かつてはCMで「開いててよかった」と言われたコンビニエンスストアですが、現在全国に6万店弱もあり、日常生活にすっかり根付いています。その1号店がいつ、どこで開店したかは諸説ありますが、いくつかの大手チェーンの沿革をひもとくと、1970 年代前半に事業を開始したところが多く、半世紀近くが経ったことになります。

 

公式には売場面積30~250㎡、1日14時間以上営業の飲食料品を扱うセルフ販売店と定義されていますが、取り扱う商品とサービス、設置機器は多岐にわたっています。

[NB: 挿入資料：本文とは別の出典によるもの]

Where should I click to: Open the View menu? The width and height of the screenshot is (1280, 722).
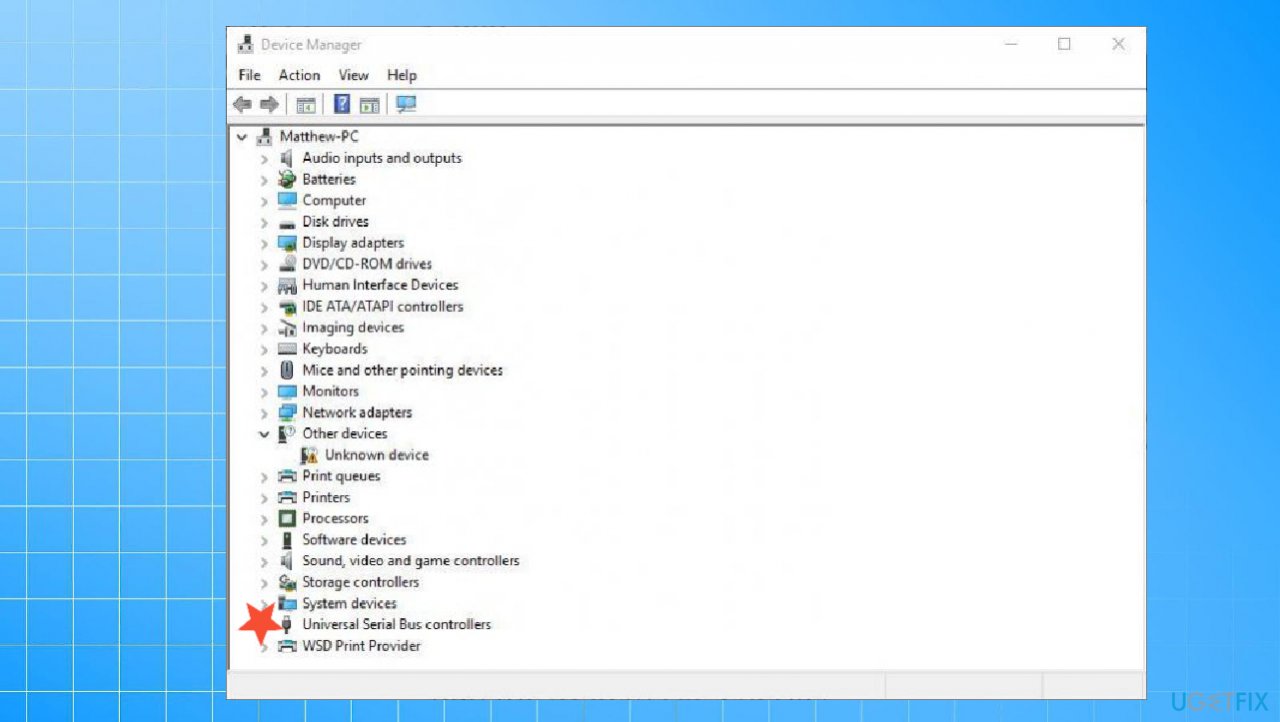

弁当、おにぎり、おでん、新聞・雑誌、文具、雑貨に始まり、酒・たばこ、切手・はがき、医薬品、コピーFAX複合機、宅配便の取り次ぎ、ATM、公共料金等の収納、チケットや住民票等の発行、さらには挽き立てのコーヒーと、飽くことなく間口を広げています。顧客の利便性をとことん追求し、短期間に目覚ましい進化を遂げた業態といえます。

 

24時間営業の店が多く便利なことこの上ありませんが、常に煌々と灯り続ける看板と照明に環境への影響を危惧する人もいれば、いつでも街頭の危険を避け駆け込める安心感を防犯への貢献と捉える人もいます。一方では深夜の少人数運営はコンビニ強盗を誘発するという指摘もあり、単純ではありません。

 

その登場とほぼ同時期に施行された旧大店法は大型店の出店を厳しく制限するものでした。しかし小型のコンビニはその適用を受けなかったため、急速な多店舗展開が可能だったのです。最初の事業モデルはアメリカからの「輸入」でしたが、現在は日本の業界最大手が本家アメリカの事業者を傘下に収めたり、消費拡大著しいアジア諸国にどんどん進出したりしています。
 

今でこそいつでも「開いてて当たり前」ですが、アメリカでコンビニが始まった当初は、午前7時から午後11時までという営業時間ですら画期的とされました。最大手チェーンの名称もこの7と11に由来することを、第77号にあたり連想しました。